The description of the reproductive system of Ringicella ringens as described by Fischer (1869) applies in all essential details to Anostoma depressum with the exception of a penis retractor muscle attached to the vas deferens. In Anostoma depressum the external reproductive pore, located on the right side of the head, leads into a small atrium with which the penis, hermaphroditic duct, and seminal receptacle attach. The first named is a heavy, muscular organ, accompanied by the usual slender vas deferens, their union being effected at some distance from the distal end of the penis, which thus forms a flagellum. The penis and flagellum are both sharply defined and appear to be without muscular attachments, though bound to the body wall by delicate connective tissue strands. In the neighborhood of the outer opening, however, the penis sheath affords attachment for three or four slender muscle bands that Heath inclined to regard as penis retractors. The hermaphroditic duct, a highly glandular duct of comparatively even diameter, traverses the greater portion of the first coil of the body to enter the accessory glands.

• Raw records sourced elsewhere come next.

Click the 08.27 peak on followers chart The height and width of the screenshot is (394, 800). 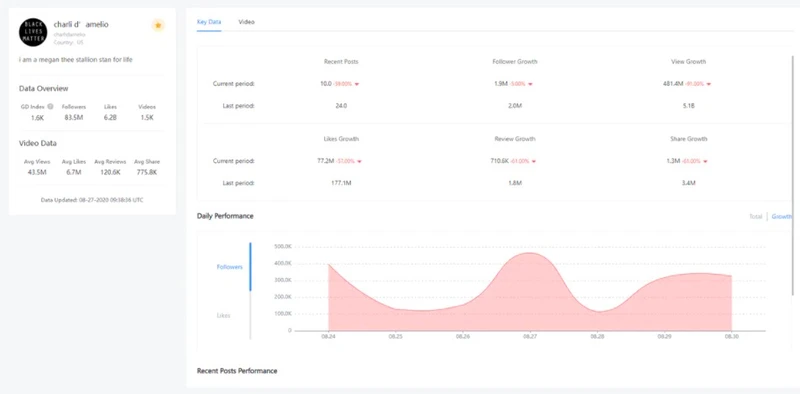pos(530,253)
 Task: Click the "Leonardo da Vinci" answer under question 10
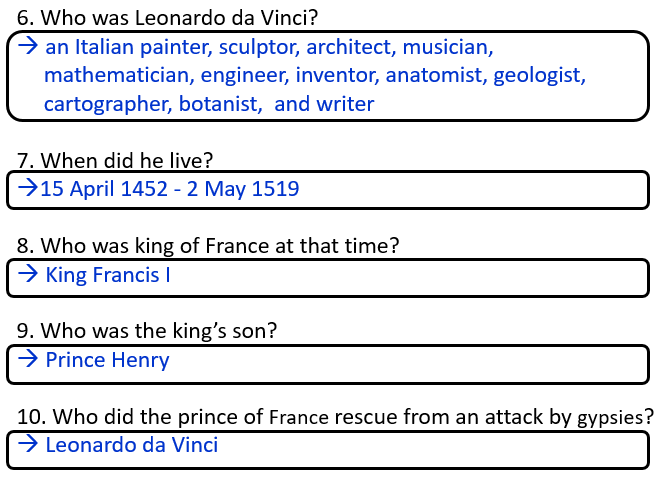click(x=132, y=445)
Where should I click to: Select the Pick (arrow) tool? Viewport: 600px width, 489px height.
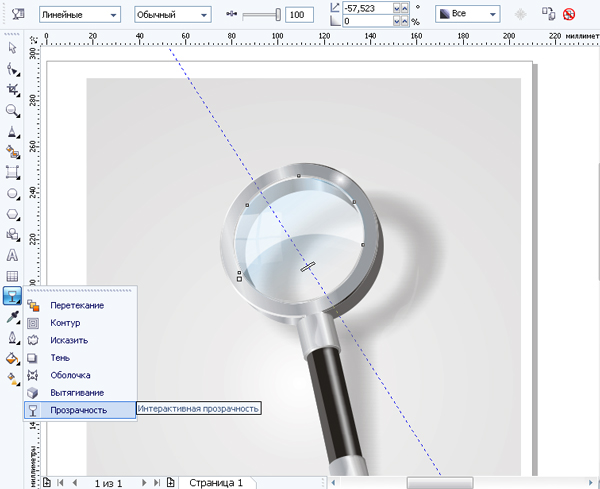coord(12,47)
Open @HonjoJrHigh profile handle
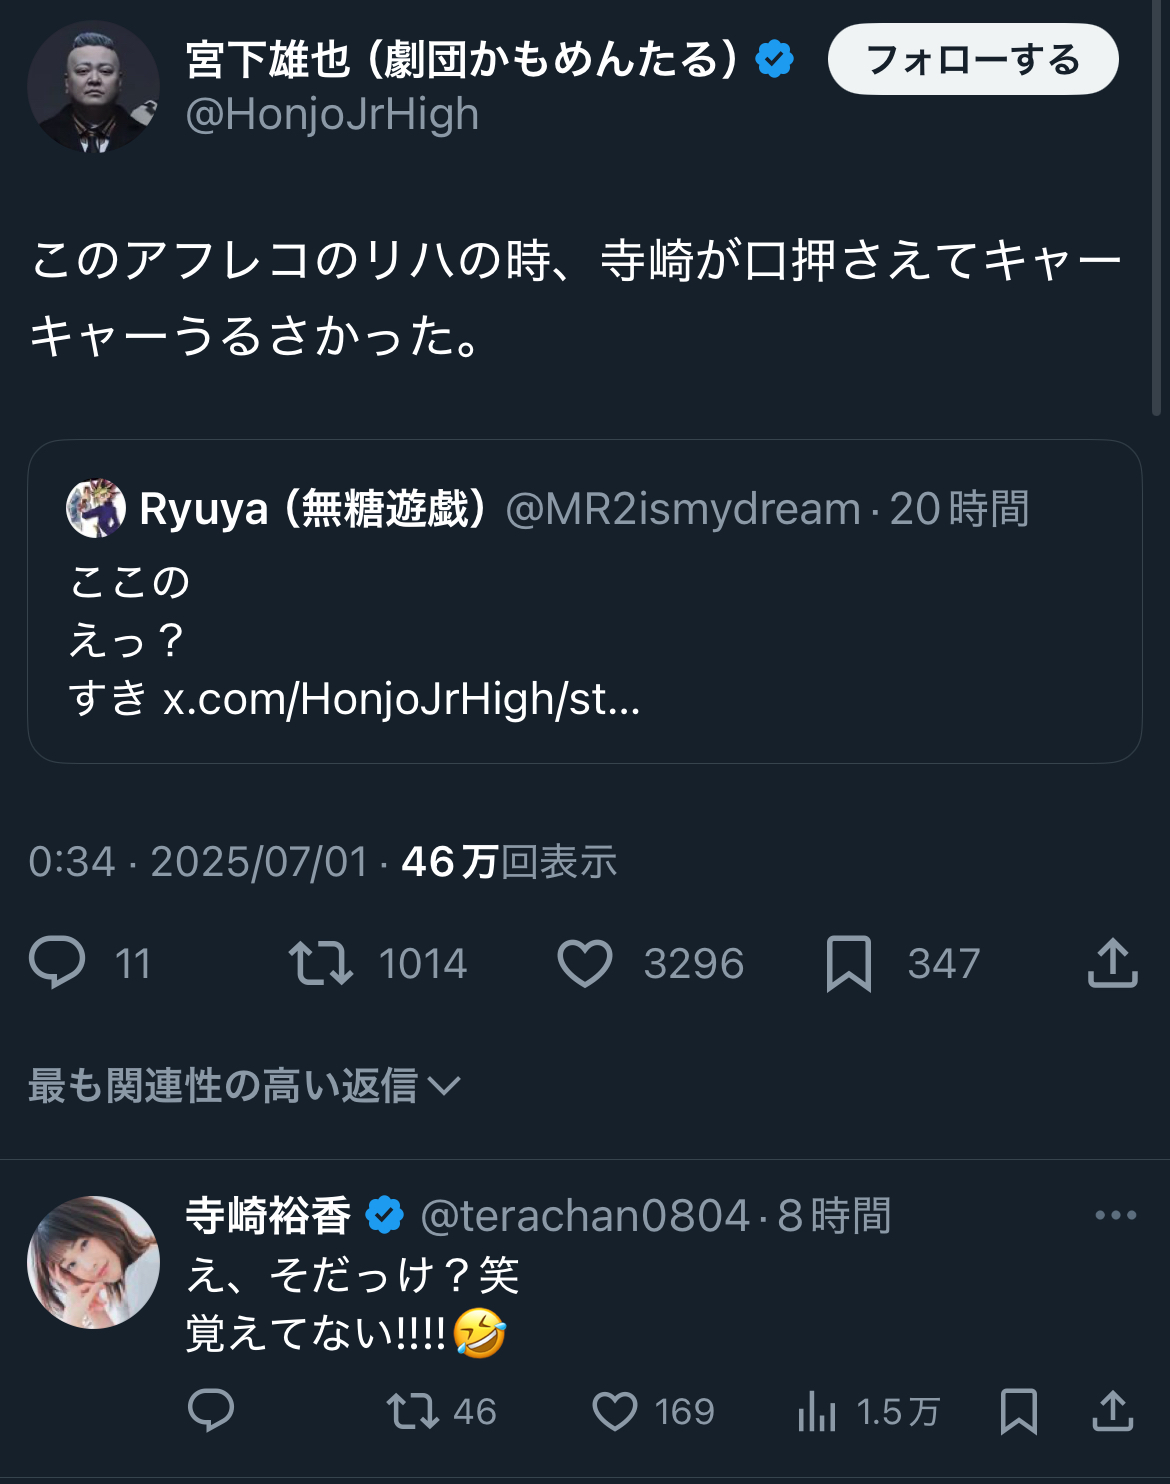This screenshot has height=1484, width=1170. coord(332,114)
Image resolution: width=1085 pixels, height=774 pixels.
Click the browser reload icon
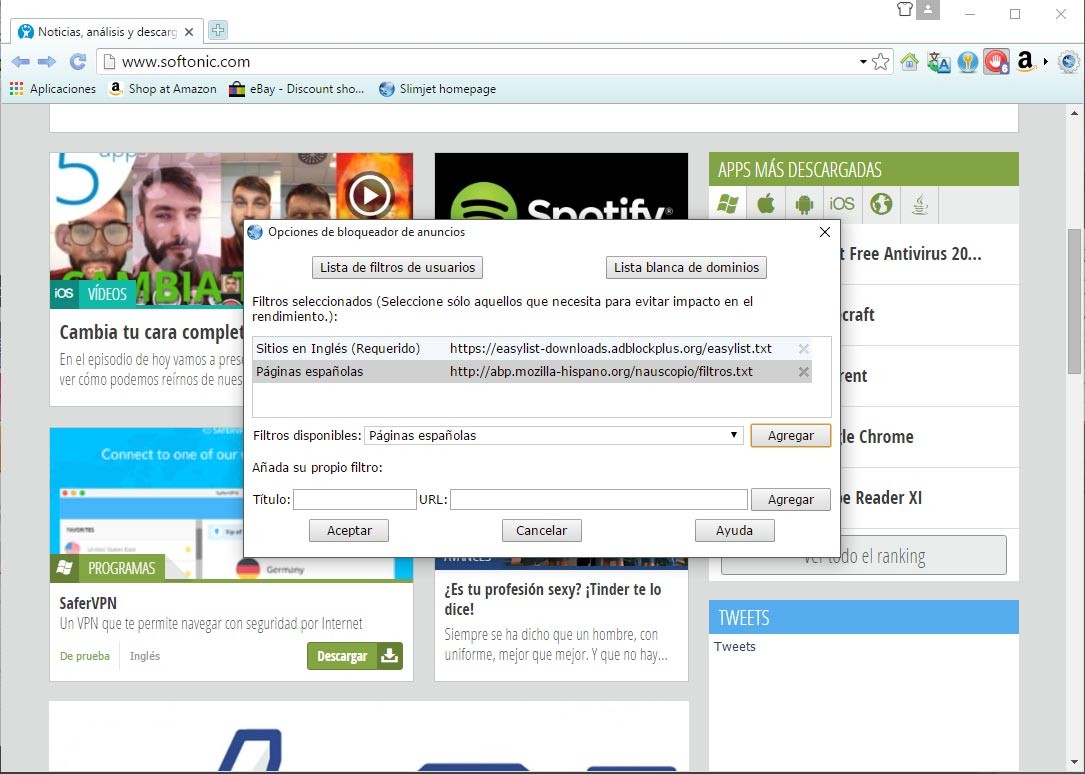77,62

All of these structures are in a quiescent condition, and in size and configuration probably fall far short of their fully developed state in the sexually mature condition. The same is likewise true of the gonad. While the duct leading to it from the accessory glands is clearly apparent throughout the first part of its course, it gradually approaches the vanishing point, and cannot with certainty be traced to a gonad, which is accordingly drawn in its hypothetical position.

== Feeding habits ==
Anostoma depressum is phytophagous feeding on vegetables and moss.